Sample and survey design

The Population Council, in collaboration with the Kenya Ministry of Health, conducted a longitudinal prospective cohort study across five informal settlements (Kibera, Mathare, Kariobangi, Huruma and Dandora) in Nairobi, Kenya to understand knowledge, attitudes and practices around COVID-19. Participants were sampled from two previous longitudinal cohorts, Adolescent Girls Initiative-Kenya (AGI-K) (n=2565) and Nisikilize Tujengane (NISITU): engaging men and boys in girl-centred programming (n=4519). For AGI-K and NISITU surveys, household listings were generated and eligible households contained at least one adolescent member were sampled. For AGI-K and NISITU, sample size calculations were conducted and samples selected accordingly.
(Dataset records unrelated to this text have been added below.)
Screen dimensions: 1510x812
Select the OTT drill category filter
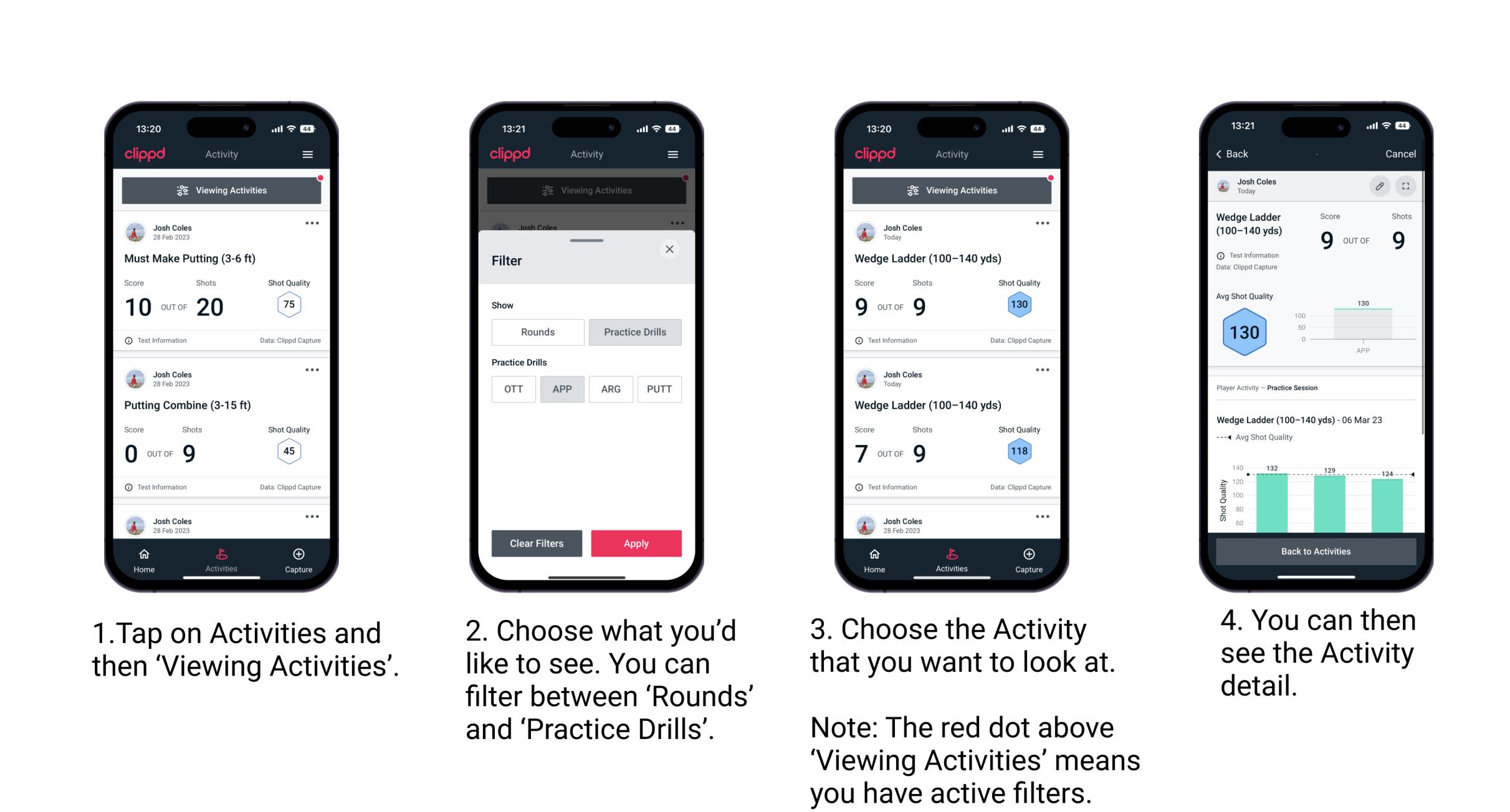(513, 389)
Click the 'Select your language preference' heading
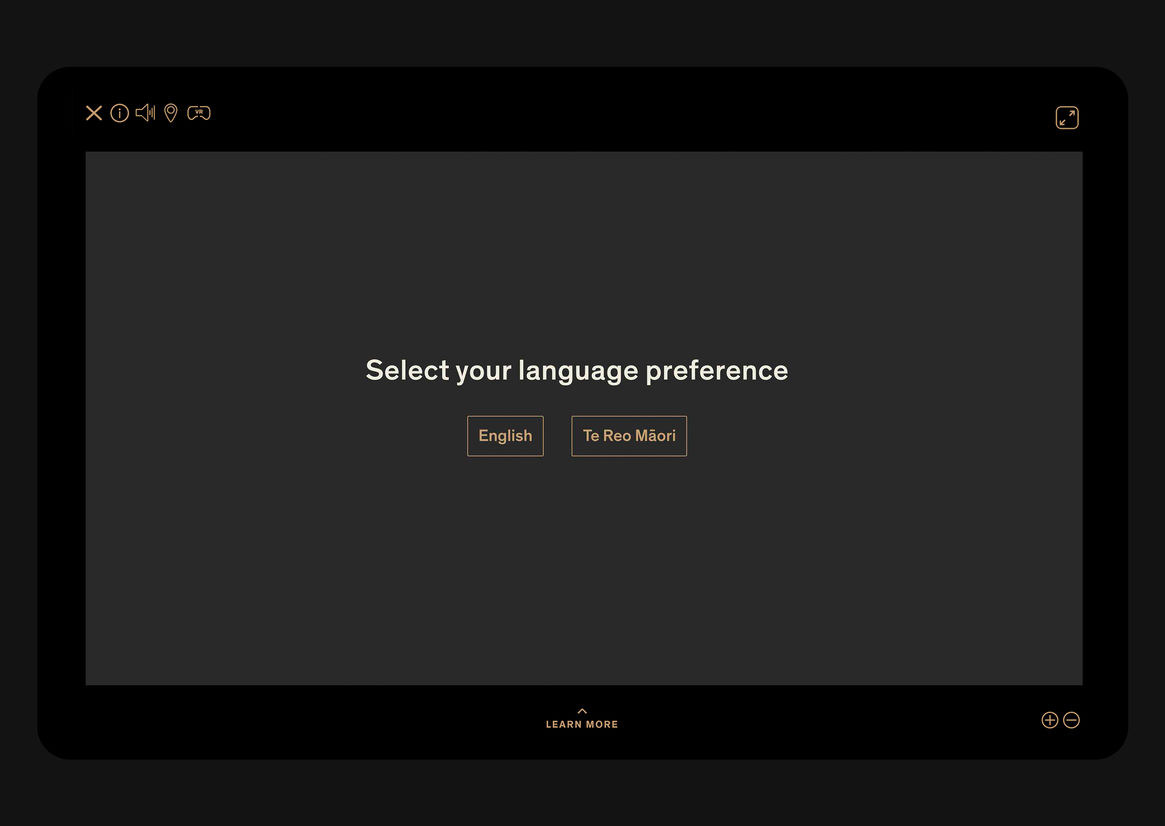Screen dimensions: 1165x826 click(x=577, y=370)
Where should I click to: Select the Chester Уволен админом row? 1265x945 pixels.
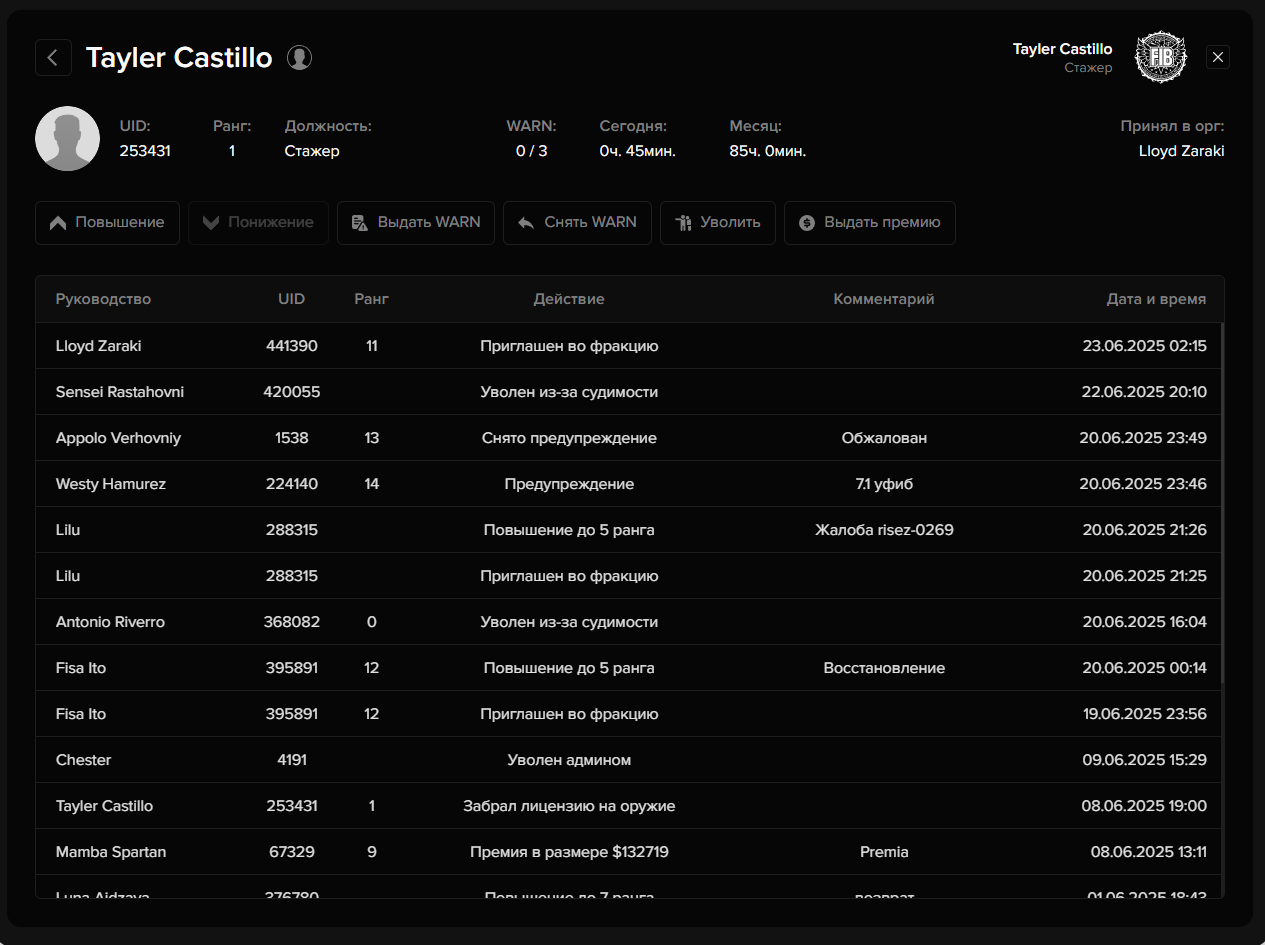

For the COVID-19 survey, 3465 households were randomly sampled from the AGI-K and NISITU cohorts and stratified by informal settlement, so they are somewhat representative but had to have at least one adolescent household member (eg, a household with only one adult member would not have been eligible for inclusion). For the COVID-19 surveys, we were aiming for a sample size of 2000 or 400 per informal settlement.30 Of the random sample from AGI-K and NISITU (n=3465), 24% of the numbers were no longer in use, but refusals were quite low at about 1%. The resulting cohort for this COVID-19 study includes 2009 adult household members interviewed on 30 March 2020 and 31 March 2020 just after the pandemic was declared. Repeated mobile phone surveys were completed in April (n=1768), May (n=1750), June (n=1525) of 2020, February 2021 (n=1117) and March 2022 (n=1121). Attrition was high given the frequent repeat nature of the survey and possibility of mobile phone numbers being discontinued, but given the unknowns early in the pandemic, the possibility of attrition was weighed against gathering critically needed information.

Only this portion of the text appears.